GM strike costing up to $100 million a day isn't worrying investors — at least not yet

Key Points
  • Wall Street isn't panicking or downgrading the automaker as a result of the United Auto Workers calling a strike against the automaker just yet.
  • Analysts estimate GM is losing roughly $50 million to $100 million per day as a result of lost production.
  • GM shares this week, following the union announcing the strike on Sunday, are down about 4 percent.
UAW members on strike outside a GM plant in Flint Michigan on Sept. 16th, 2019.
Michael Wayland | CNBC

DETROIT – General Motors stands to lose hundreds of millions of dollars in production as a United Auto Workers union strike against the automaker enters its second day, but Wall Street isn't panicking or downgrading the automaker just yet.

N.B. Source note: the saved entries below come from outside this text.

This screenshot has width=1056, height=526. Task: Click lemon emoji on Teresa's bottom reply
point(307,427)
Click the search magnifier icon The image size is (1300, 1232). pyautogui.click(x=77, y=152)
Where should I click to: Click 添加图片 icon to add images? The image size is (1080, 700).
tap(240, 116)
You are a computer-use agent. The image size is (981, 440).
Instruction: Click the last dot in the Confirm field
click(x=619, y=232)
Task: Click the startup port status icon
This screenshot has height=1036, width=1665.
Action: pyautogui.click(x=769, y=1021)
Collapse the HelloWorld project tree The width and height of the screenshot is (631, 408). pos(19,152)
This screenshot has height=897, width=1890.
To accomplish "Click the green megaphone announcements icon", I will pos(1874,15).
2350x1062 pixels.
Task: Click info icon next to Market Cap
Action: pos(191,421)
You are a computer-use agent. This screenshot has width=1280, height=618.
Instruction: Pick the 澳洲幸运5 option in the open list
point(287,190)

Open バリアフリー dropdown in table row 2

The company has enough cash on hand and its dealers have enough vehicles in stock to weather the storm without significant problems for at least a week, according to financial analysts. After that, investors may become more concerned, potentially having a greater impact on shares of the company.

"From a bottom line standpoint, the impact could potentially be nominal if the strike is resolved quickly; yet, the longer it lasts, the more it will be felt in GM's earnings profile," wrote Credit Suisse's Dan Levy in a note Monday.

Bond ratings company Moody's Investors Service, which called the strike a "credit-negative for the company," agreed: "Beyond the initial one-to-two weeks, the financial burden of a strike will become more material and the prospects of a contract that avoids erosion of the company's current competitive position is less likely."

Analysts estimate GM is losing roughly $50 million to $100 million per day in production. UBS' Colin Langan estimated a prolonged strike would shave roughly 10 cents off GM's earnings per share during the third quarter, specifically from the lost production at its pickup and SUV factories.

After declining more than 4% on Monday, shares of GM closed up 2.9% on Tuesday at $38.29 as negotiations continued to progress. The stock is down 1.5% so far this week.

Moody's said the outcome of the negotiations is "critical" for the company as vehicle sales slow in the U.S. and Asia and the company spends billions of dollars in restructuring charges that will save money in the future.

United Auto Workers strike enters second day as talks with GM continue

Consumers won't likely notice the impact of the strike for at least a week, when inventories of some popular models could start to thin, according to Bank of America Merrill Lynch analyst John Murphy.

"Consumers shouldn't notice an impact immediately, as GM dealers currently have inventory of about 83 days' supply on hand," he wrote in a note to investors Monday. "However, if the strike drags much beyond a week there could be some product shortages that emerge."

GM's suppliers haven't been impacted by the strike yet, but that could change, especially the longer it drags on, Citigroup analysts said in a research note to investors. Its suppliers with the biggest exposure include American Axle, Magna, Lear and Aptiv, according to Citigroup.

GM declined to comment on the impact of the strike on its bottom line.

"Contract talks are ongoing," the company said in an emailed statement Tuesday. "Our goal remains to reach an agreement that builds a stronger future for our employees and our business."

Investors don't anticipate the strike against GM to have much, if any, impact on Ford Motor and Fiat Chrysler at this time. The union indefinitely extended the current contracts of those automakers to concentrate on negotiations with GM.

Although the contracts between the UAW and companies are tailored to each automaker, the UAW traditionally uses "patterned bargaining," which means the union negotiates a deal with a lead company first and then uses that contract framework to negotiate with the two other carmakers.